Gov. Huckabee told Chris Wallace on Fox News Sunday on November 17 that the campaign’s recent rise in visibility, fundraising and poll results can be explained by that Gospel story. And he repeated the thought eleven days later at a Liberty University convocation.
"There's only one explanation for it, and it's not a human one," he said to a student at Liberty who asked about his recent surge in the polls in Iowa and Florida. "It’s the same power that helped a little boy with two fish and five loaves feed a crowd of five thousand people. And that's the only way that our campaign could be doing what it's doing... it defies all explanation, it has confounded the pundits... And until they look at it from an experience beyond human, they'll never figure it out."
When former Gov. Mitt Romney recently fell far short of the standards of John F. Kennedy's speech on religious freedom and the separation of religion and government, I wanted to paraphrase Senator Lloyd Bentsen's statement to Senator Dan Quayle in the 1988 vice presidential debates by saying "Governor Romney, you're no JFK."
And when I hear Gov.
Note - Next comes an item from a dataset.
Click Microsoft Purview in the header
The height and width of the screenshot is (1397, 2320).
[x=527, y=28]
Huckabee attribute his rise in the polls to the same power that enabled Jesus to feed the multitudes, I say, "Governor, you’re not Jesus."
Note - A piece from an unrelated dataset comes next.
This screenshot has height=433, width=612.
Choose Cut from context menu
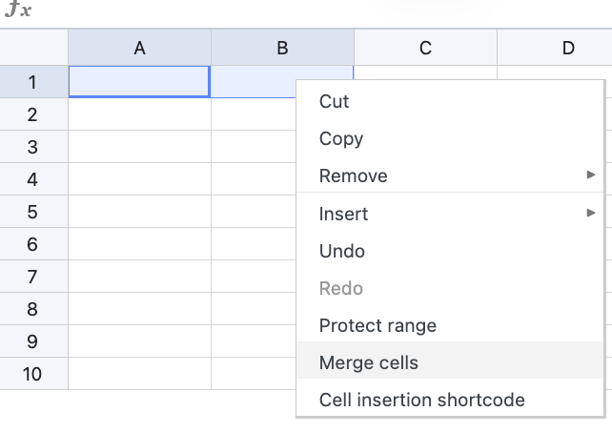pos(335,101)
From my lifetime in the church, I am certainly familiar with the idea of using a biblical reference to frame a modern-day story. But I advised Gov. Huckabee that claiming the power of God for his political candidacy and assertions that foreign policy should be guided by his theology fall outside the acceptable boundaries of campaign rhetoric.
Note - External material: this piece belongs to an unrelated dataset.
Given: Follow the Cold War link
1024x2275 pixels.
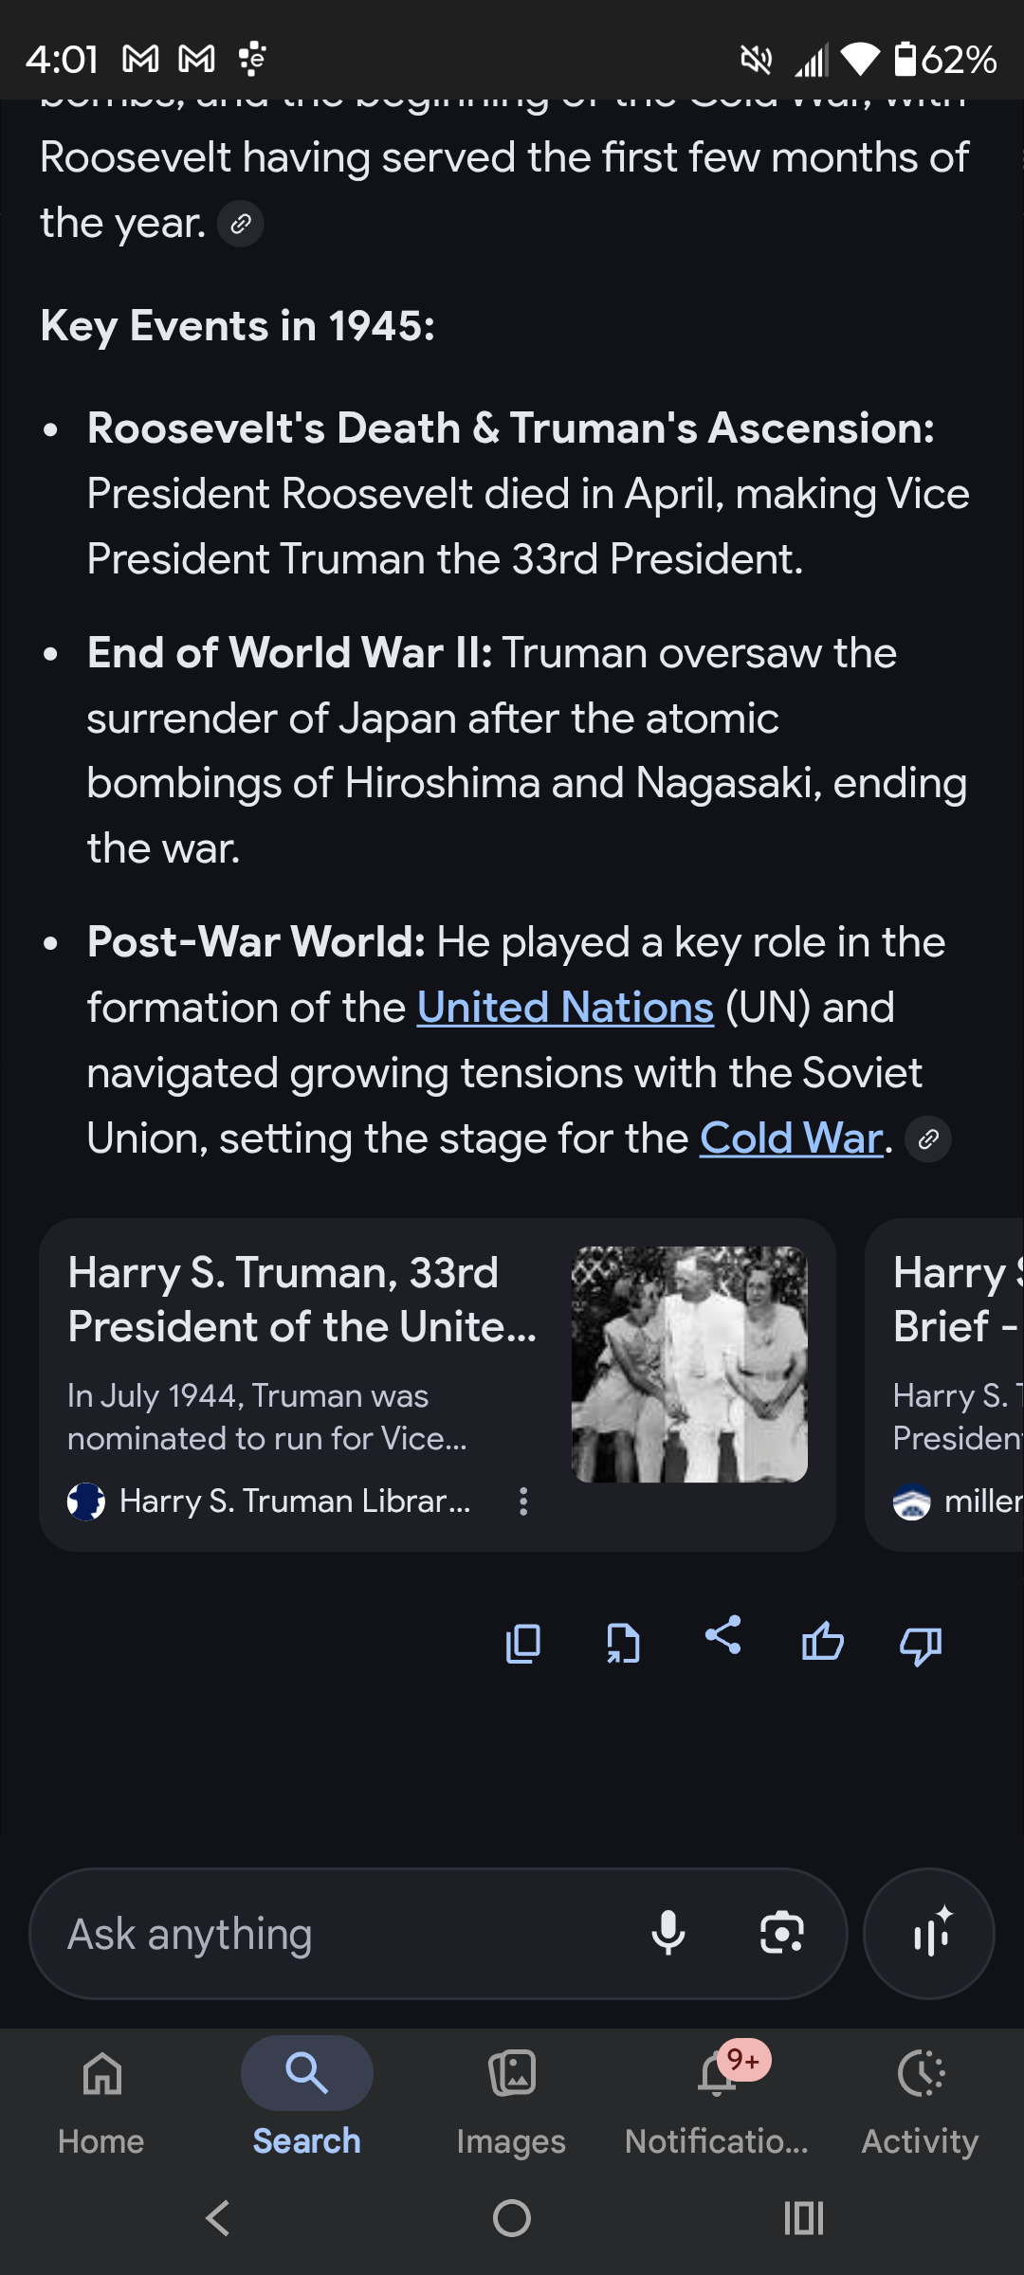Looking at the screenshot, I should 792,1138.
Gov. Huckabee’s personal history is clear proof of his deep and abiding Christian faith, and there is no reason for him to deny that. But if he is elected president, he will hold executive power over millions of people who place no particular spiritual importance on the New Testament. If his candidacy is framed as one with Christian roots, marked for success and guaranteed as such by a Christian spiritual power, how will those Americans who claim a different faith – or who practice no religion at all – be sure that they will receive from his administration the same rights and freedoms as Christians?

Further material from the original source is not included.